[SQL] Writing Efficient SQL Queries

Think of yourself building a program. It can be any types, such as website, app, etc. These applications may require database to show the data that the user requested.

For example, you can think of a table that stores GPS-related data. The longitude and latitude are stored in the database every second. One row increases every second. And… let’s say you have 10,000 users that use your application. Then your DB receive 10,000 rows a second.

How are you going to deal with such circumstance? In this article, I will be introducing three key strategies/skills we can use to make our SQL queries more efficient.

1. Only Select Columns You Want

It is tempting to start your query with SELECT * FROM. However, what if your table has a column that stores large scale of texts?

For example, the table reviews has a column called description. Even though your application has set a limit of characters for restaurant review, selecting description column when you do not need is very inefficient.

Example code:

star_query = "SELECT * FROM `bigquery-public-data.github_repos.contents`"
show_amount_of_data_scanned(star_query)

basic_query = "SELECT size, binary FROM `bigquery-public-data.github_repos.contents`"
show_amount_of_data_scanned(basic_query)

Data processed: 2682.118 GB
Data processed: 2.531 GB

2. Read Less Data

Reading less data, in other words, we want to scan less data. It’s not very different from the first strategy. For example, you are selecting a.name where a.id = b.id. In this case, you are scanning three columns to retreive just a single column. Actually, you can get the same result with less columns scanned.

More efficient code:

more_data_query = """
                  SELECT MIN(start_station_name) AS start_station_name,
                      MIN(end_station_name) AS end_station_name,
                      AVG(duration_sec) AS avg_duration_sec
                  FROM `bigquery-public-data.san_francisco.bikeshare_trips`
                  WHERE start_station_id != end_station_id 
                  GROUP BY start_station_id, end_station_id
                  LIMIT 10
                  """
show_amount_of_data_scanned(more_data_query)

less_data_query = """
                  SELECT start_station_name,
                      end_station_name,
                      AVG(duration_sec) AS avg_duration_sec                  
                  FROM `bigquery-public-data.san_francisco.bikeshare_trips`
                  WHERE start_station_name != end_station_name
                  GROUP BY start_station_name, end_station_name
                  LIMIT 10
                  """
show_amount_of_data_scanned(less_data_query)

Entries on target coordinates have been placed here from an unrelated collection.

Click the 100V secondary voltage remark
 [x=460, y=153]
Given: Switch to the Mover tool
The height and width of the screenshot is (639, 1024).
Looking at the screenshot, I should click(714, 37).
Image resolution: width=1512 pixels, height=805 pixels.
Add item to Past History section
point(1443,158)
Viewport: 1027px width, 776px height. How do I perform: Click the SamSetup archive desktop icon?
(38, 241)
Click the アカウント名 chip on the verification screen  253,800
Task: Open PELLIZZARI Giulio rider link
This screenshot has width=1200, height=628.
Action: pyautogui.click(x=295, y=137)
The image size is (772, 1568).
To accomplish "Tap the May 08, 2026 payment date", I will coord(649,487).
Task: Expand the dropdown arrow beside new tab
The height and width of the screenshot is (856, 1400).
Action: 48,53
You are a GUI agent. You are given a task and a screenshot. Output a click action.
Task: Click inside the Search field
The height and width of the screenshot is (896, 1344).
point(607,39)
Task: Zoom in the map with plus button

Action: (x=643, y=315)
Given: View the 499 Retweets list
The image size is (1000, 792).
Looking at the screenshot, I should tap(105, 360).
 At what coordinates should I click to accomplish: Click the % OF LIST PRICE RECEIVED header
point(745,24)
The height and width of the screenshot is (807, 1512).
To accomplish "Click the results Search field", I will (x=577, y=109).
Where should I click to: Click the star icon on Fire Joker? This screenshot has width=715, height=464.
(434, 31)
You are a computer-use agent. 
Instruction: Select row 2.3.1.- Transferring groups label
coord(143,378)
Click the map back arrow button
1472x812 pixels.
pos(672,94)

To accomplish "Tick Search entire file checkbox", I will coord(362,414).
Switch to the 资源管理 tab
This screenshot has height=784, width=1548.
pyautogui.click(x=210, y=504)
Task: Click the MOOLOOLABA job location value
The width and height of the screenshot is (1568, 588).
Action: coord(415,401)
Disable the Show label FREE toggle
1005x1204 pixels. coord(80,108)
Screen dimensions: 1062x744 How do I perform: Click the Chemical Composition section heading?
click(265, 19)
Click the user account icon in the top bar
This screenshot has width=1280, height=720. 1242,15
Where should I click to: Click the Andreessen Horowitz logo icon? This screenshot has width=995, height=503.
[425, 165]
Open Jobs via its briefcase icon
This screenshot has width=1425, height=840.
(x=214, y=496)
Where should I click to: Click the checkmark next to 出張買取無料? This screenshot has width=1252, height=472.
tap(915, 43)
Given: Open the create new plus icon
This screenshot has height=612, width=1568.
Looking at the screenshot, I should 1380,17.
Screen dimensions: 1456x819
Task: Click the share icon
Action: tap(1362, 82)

In more_data_query example, you are scanning FIVE columns.

start_station_name
end_station_name
duration_sec
start_station_id
end_station_id

In less_data_query, you are scanning THREE columns.

start_station_name
end_station_name
duration_sec

Data processed: 0.076 GB
Data processed: 0.06 GB

3. Avoid N:N JOINs

First, let’s have a look at different types of x-to-x JOINs

1:1 JOIN

Most of the JOINs that you have executed in this course have been 1:1 JOINs. In this case, each row in each table has at most one match in the other table.

N:1 JOIN

Another type of JOIN is an N:1 JOIN. Here, each row in one table matches potentially many rows in the other table.

N:N JOIN

Finally, an N:N JOIN is one where a group of rows in one table can match a group of rows in the other table. Note that in general, all other things equal, this type of JOIN produces a table with many more rows than either of the two (original) tables that are being JOINed.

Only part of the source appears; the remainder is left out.